Of course, the question of whether or not Sawant is guilty as charged is completely beside the point here. Any good socialist should be guilty of such charges and a lot more. Socialist politicians, after all, have fundamentally different reasons for pursuing office than their liberal counterparts. Socialists who run for office have an obligation and responsibility to stand as representatives and tribunes of the working class and the working class alone. They are neither subject to nor responsible for representing the interests of the bourgeoisie, the landlords, real-estate developers, or business owners, and they must make this case plain whenever possible. Their job is not to protect property values or business interests, large or small, nor is it to befriend or compromise with liberal politicians in order to pass this or that legislation.
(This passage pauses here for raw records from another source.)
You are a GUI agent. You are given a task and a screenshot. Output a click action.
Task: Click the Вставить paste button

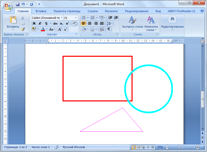pyautogui.click(x=13, y=23)
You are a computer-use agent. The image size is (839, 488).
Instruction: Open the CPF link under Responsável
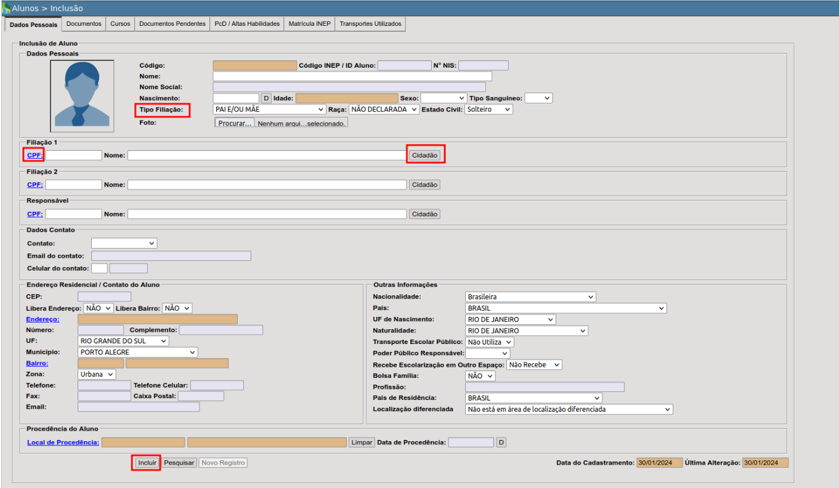tap(35, 214)
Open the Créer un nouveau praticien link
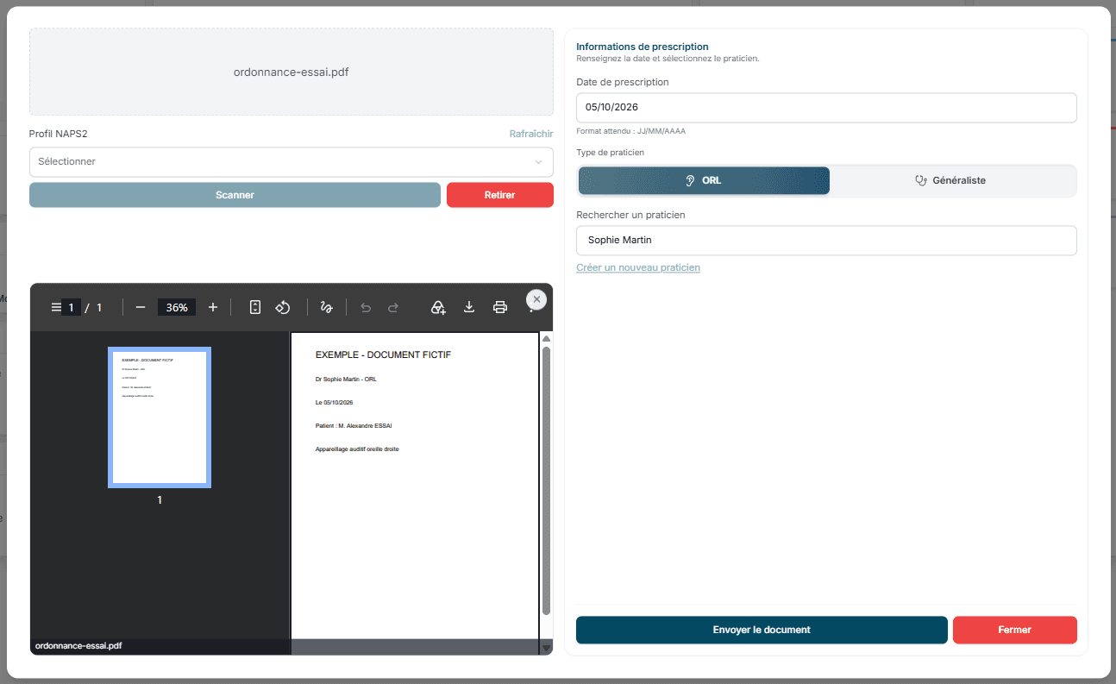The width and height of the screenshot is (1116, 684). (x=638, y=267)
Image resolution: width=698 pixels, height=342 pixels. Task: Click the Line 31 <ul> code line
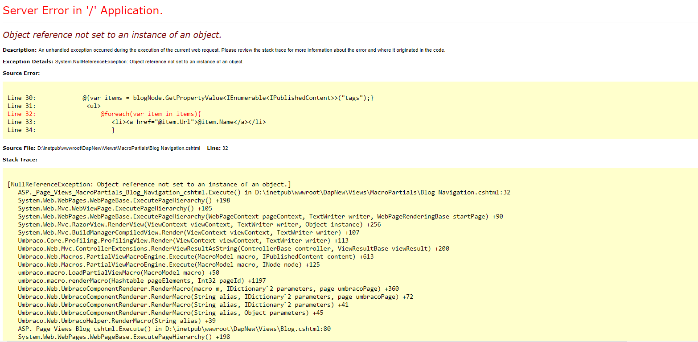pos(93,106)
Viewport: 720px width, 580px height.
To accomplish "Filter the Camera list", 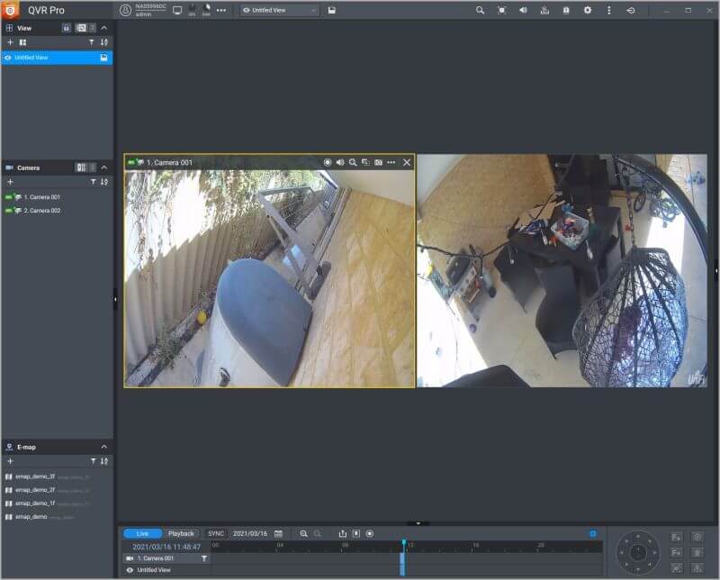I will tap(92, 182).
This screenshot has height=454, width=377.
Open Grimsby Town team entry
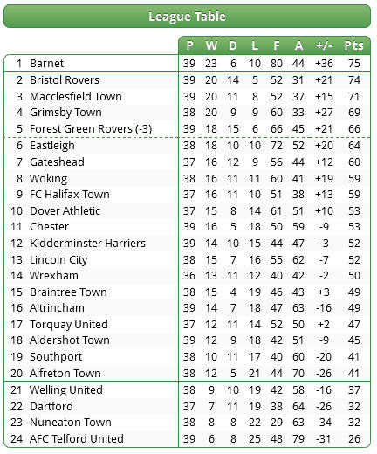[x=65, y=113]
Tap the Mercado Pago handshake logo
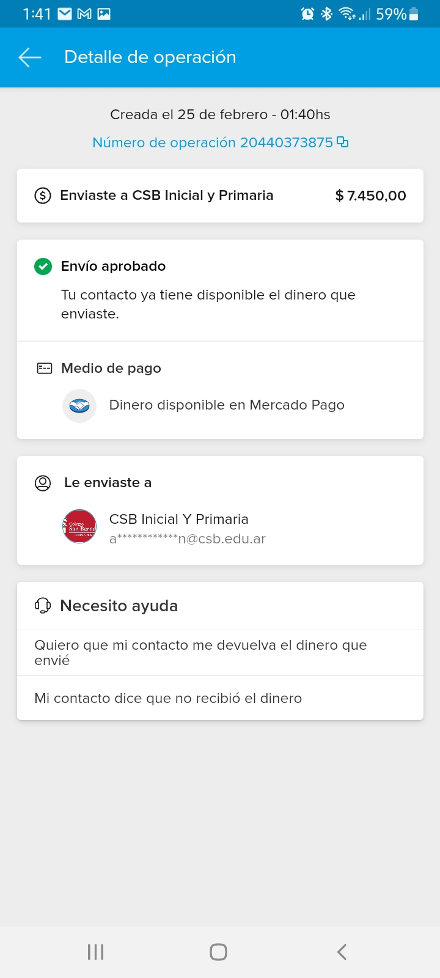 [x=79, y=405]
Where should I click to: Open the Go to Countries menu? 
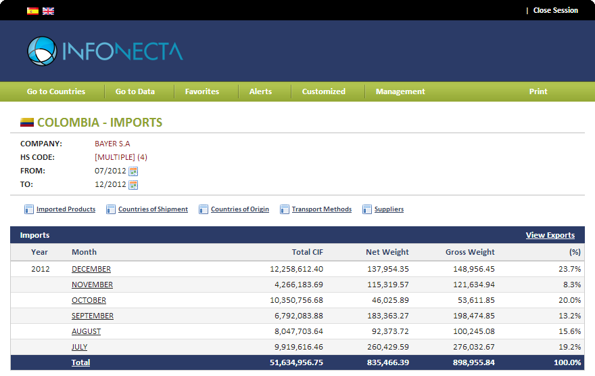[x=56, y=91]
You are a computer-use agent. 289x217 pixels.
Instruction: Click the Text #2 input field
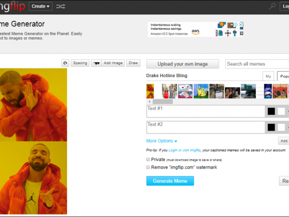point(205,127)
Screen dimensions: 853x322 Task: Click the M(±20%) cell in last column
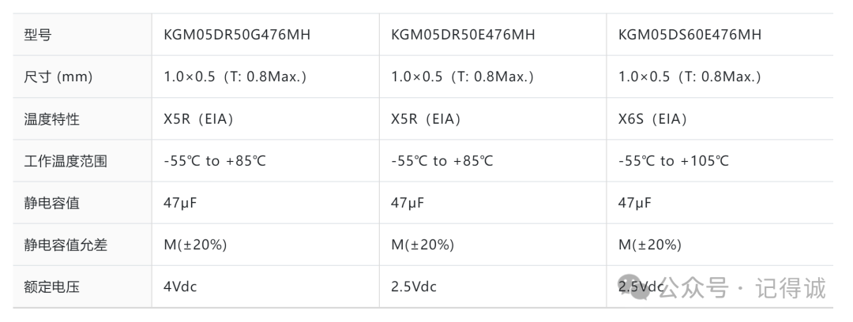(649, 245)
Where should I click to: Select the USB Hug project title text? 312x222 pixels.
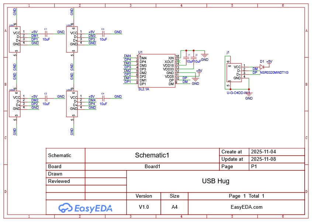pos(216,181)
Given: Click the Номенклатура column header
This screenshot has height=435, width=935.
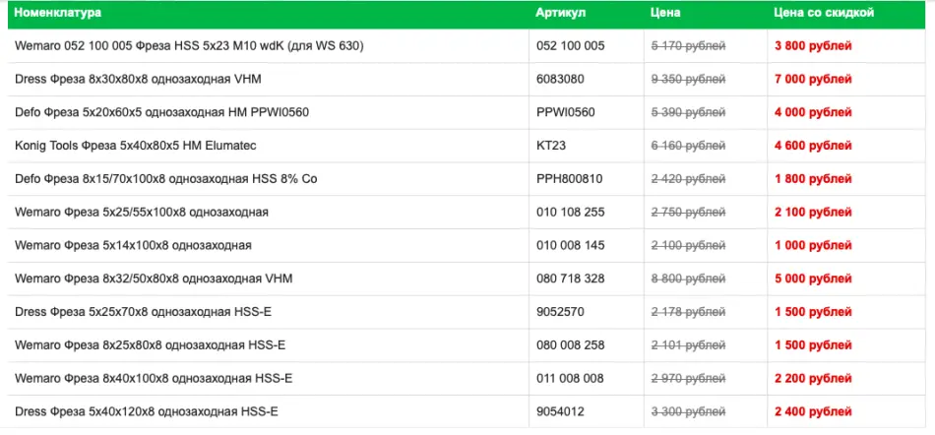Looking at the screenshot, I should 58,13.
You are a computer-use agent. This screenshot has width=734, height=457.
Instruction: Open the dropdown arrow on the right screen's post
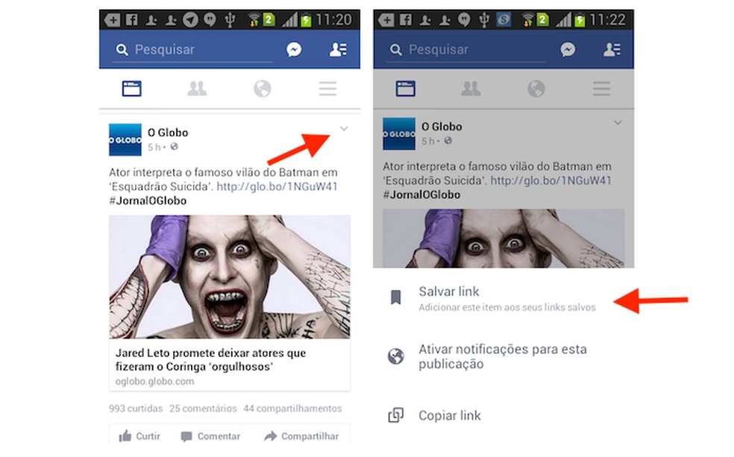tap(617, 123)
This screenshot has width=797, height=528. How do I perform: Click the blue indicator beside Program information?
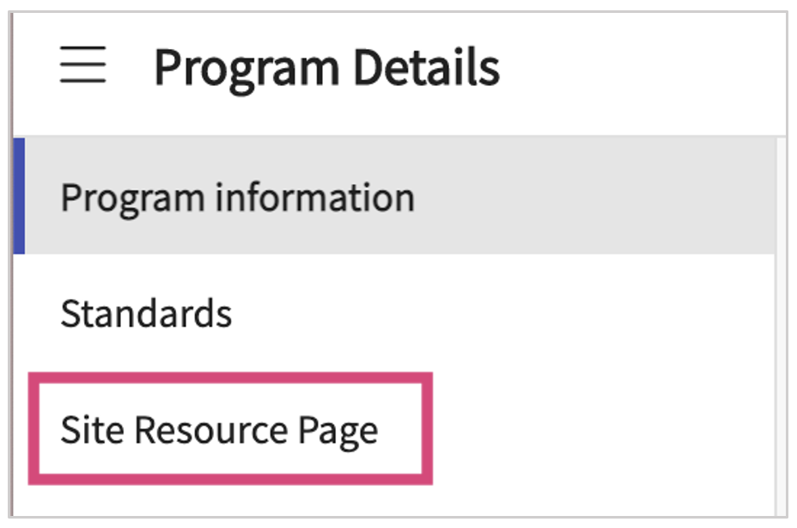coord(20,196)
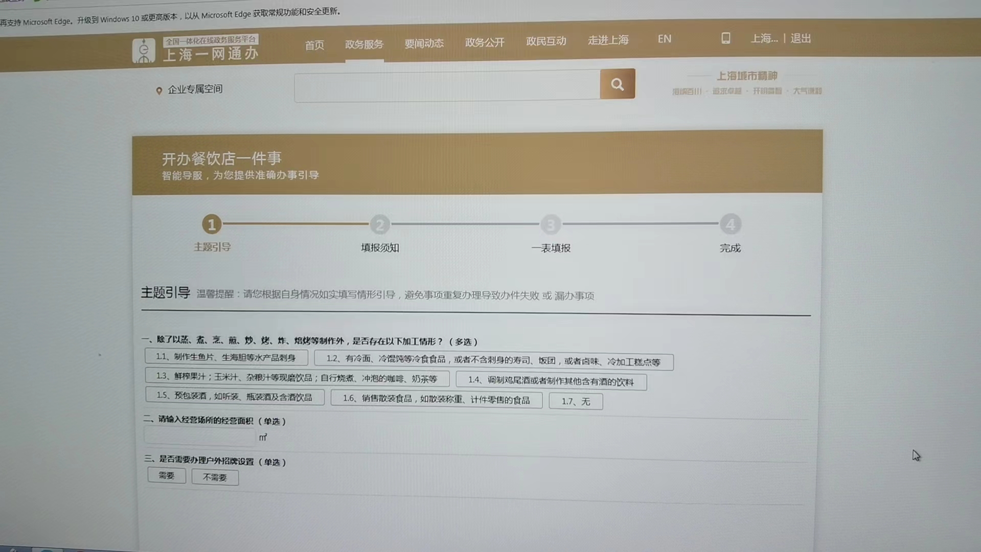
Task: Click step 3 circle 一表填报
Action: point(551,225)
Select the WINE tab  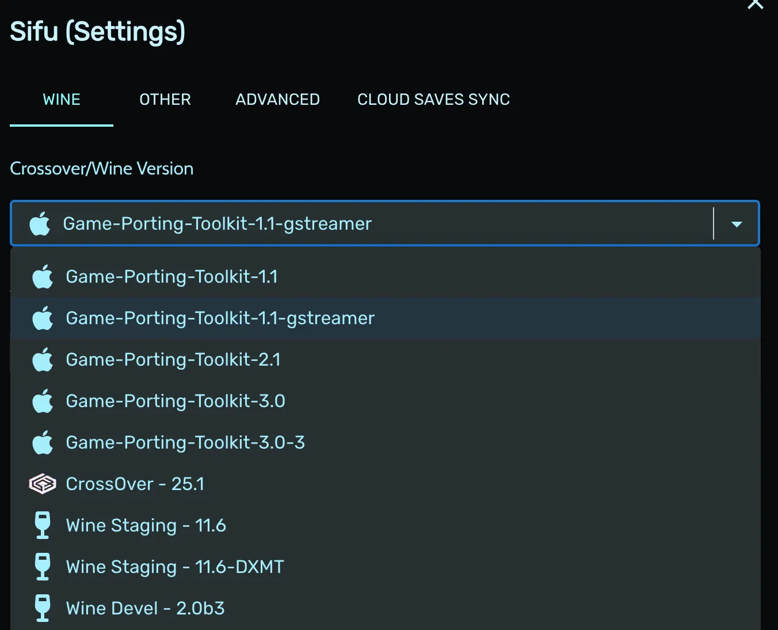[x=62, y=100]
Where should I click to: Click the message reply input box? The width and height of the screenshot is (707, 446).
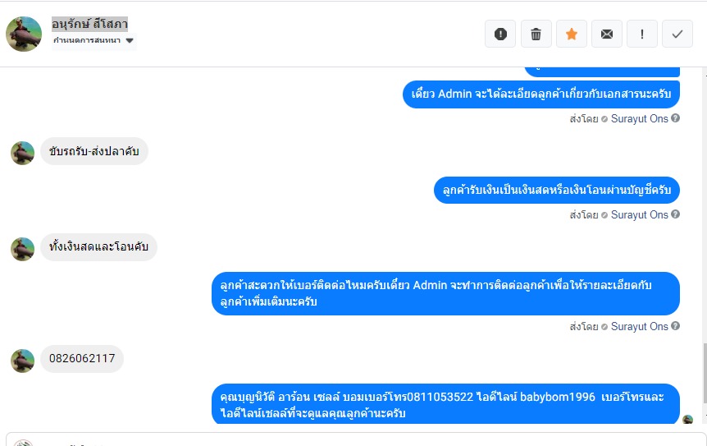(x=353, y=439)
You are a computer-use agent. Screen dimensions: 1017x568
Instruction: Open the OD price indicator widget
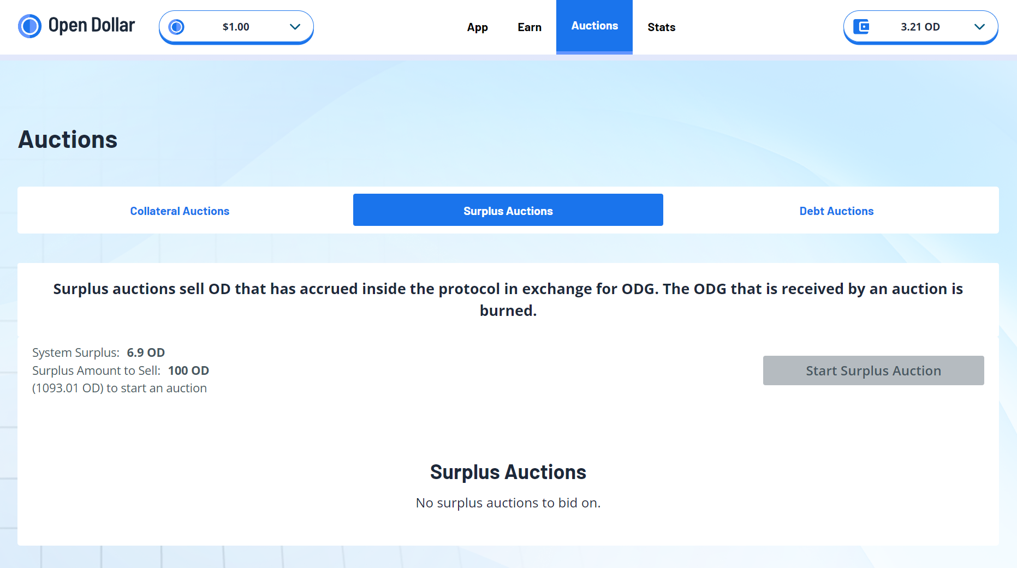pyautogui.click(x=236, y=26)
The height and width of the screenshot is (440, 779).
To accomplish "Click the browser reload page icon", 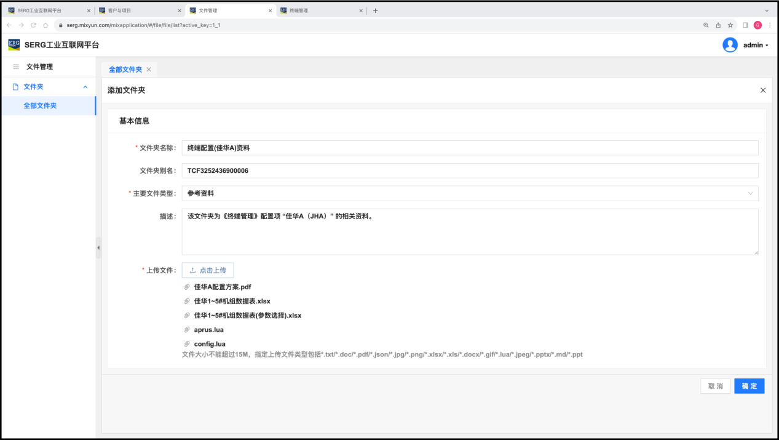I will tap(33, 25).
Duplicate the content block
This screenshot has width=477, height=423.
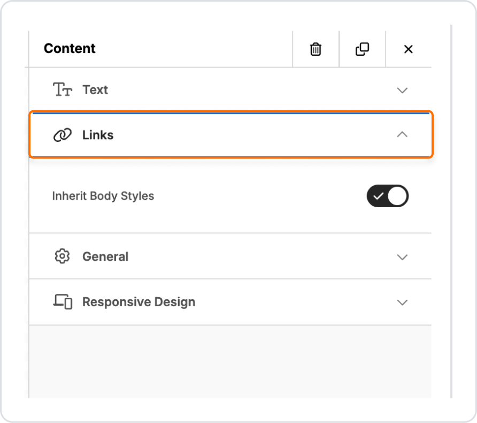[x=362, y=49]
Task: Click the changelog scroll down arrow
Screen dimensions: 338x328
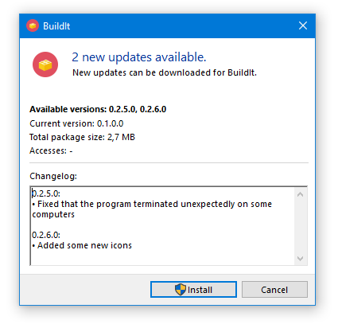Action: pyautogui.click(x=300, y=258)
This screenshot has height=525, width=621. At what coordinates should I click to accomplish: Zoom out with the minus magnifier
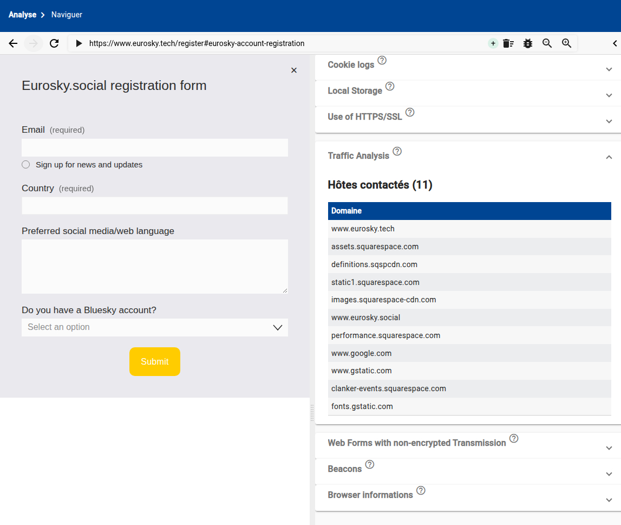547,43
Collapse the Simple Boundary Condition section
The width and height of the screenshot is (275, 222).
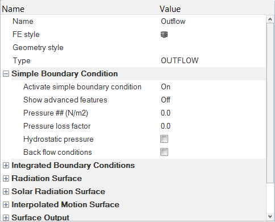[6, 74]
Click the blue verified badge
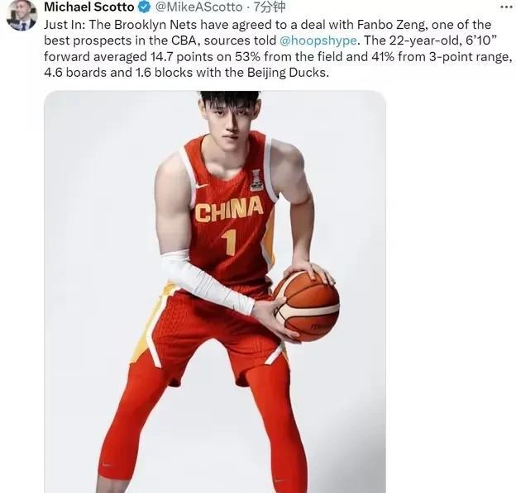 pyautogui.click(x=144, y=7)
While Sawant has generally helped advance the interests of working people in Seattle, at other times she has not. Socialist politicians, for instance, should not vote for police chiefs in order to placate “the movement,” as Sawant did in 2018, nor should they compromise with union bureaucrats as Sawant and Socialist Alternative did during the long drawn out negotiations over the new Seattle minimum wage in 2014. And of course, socialists must always insist on the political independence of the working class, a principle that Sawant and Socialist Alternative have consistently broken in their open support for Democratic Party candidates like Bernise Sanders and Alexandria Ocasio Cortez.
Whereas it is in the DNA of liberal politicians to compromise to remain in power, socialists have to always remember that their primary goal is not to win office or win re-election, but to build the power of the working class for revolutionary action. Sawant and Socialist Alternative have an opportunity to do that in Seattle. Toward that end, we hope that the recall petition against Sawant is a miserable failure, and stand in solidarity with efforts to defeat it.